Walking and Talking About City Life

Core class shotThe new Core curriculum launched this past fall.

Core course explores urban vs. downtown

Written by Annie Beckmann| Photography by Chris Joseph Taylor

CLASS MAKEUP | Mostly juniors and seniors, with about 10 from Matteo Ricci, the rest from the College of Arts and Sciences

Jumping from theory and intellectual exercise to how one actually lives in the world can be a challenge. Yet thinking of themselves as part of a living landscape is what lures many students to Emily Lieb’s Core course, The Livable City.

“It’s really a very Jesuit notion to think about how you’re experiencing your own learning,” says Assistant Professor Lieb.

She retooled what was originally a Matteo Ricci urban policy course into a Core offering that gives students a better opportunity to follow their passions. Instead of a final exam, students now give presentations that involve identifying a contemporary urban problem, examining how it was expressed in the past and posing a solution.

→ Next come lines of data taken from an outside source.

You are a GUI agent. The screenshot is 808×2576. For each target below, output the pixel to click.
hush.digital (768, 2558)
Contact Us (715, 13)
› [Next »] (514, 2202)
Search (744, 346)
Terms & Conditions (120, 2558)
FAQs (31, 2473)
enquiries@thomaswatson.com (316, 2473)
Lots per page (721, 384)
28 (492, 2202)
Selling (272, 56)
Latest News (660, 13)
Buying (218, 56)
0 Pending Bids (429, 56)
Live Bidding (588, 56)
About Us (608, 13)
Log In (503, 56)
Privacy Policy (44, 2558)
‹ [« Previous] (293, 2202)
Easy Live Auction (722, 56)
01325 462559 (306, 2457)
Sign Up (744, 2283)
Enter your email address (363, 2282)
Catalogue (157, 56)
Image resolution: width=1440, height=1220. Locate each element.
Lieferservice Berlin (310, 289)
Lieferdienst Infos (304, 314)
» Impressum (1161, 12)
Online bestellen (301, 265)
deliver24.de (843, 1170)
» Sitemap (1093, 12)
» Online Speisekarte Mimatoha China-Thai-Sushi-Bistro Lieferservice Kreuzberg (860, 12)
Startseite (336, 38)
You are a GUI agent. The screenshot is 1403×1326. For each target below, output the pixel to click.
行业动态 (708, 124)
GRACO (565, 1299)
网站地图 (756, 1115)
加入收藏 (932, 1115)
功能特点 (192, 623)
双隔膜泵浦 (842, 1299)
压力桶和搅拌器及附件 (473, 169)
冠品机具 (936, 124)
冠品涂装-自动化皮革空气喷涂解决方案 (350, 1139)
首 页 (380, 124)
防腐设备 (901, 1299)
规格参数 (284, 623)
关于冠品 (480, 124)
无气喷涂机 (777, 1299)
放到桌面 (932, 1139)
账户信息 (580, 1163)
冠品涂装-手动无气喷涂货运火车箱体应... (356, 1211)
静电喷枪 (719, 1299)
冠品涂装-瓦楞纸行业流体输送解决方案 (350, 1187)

The course is designed to help students develop skills and analytical tools to think critically and creatively about urban problems on a national and international scale, according to Lieb. As they make use of historical sources and methods, they’re better able to create smart arguments to address global challenges.

The course also examines livability in other parts of the world and addresses thorny questions such as growth and development. For the local perspective, Lieb takes students on walking tours of Volunteer Park, Seattle Center, Yesler Terrace, the Pike Place Market and the surrounding Seattle University neighborhood.

Select students lead class discussions based on reading about the history of everything from shopping malls and movie theaters to the suburbs and urban renewal. They might address such topics as whether displacing the culture of a Puerto Rican neighborhood was good or bad for New York City when Lincoln Center became its replacement.

Students lead class discussions based on reading about the history of everything from shopping malls and movie theaters to the suburbs and urban renewal.

During a recent class discussion, Lieb asked her students if they agreed with an assessment by historian Robert Fogelson in his book, Downtown: Its Rise and Fall: “To many Americans, downtown...is neither inevitable nor desirable. Rather it is obsolete, a late 19th-century creation that has no role in the late 20th.”

Students argued that a downtown area in the early 21st century still has elements that distinguish it. Among those factors: Skyscrapers, distinctive architecture, tourists, public transportation, shopping, population density, more crime, social services and public spaces.

Yet a downtown experience is typically one you come from elsewhere to absorb and frequently has nothing to do with living there, Lieb says. Then she offered the next big question: Is it livable?

“You have to drive to get groceries or gas,” said one student.

“Downtown today is more nostalgic,” offered another.

One class member remarked on the diversity of people in a downtown area.. “That’s what’s important,” he said.

“All the people you see when you go downtown.”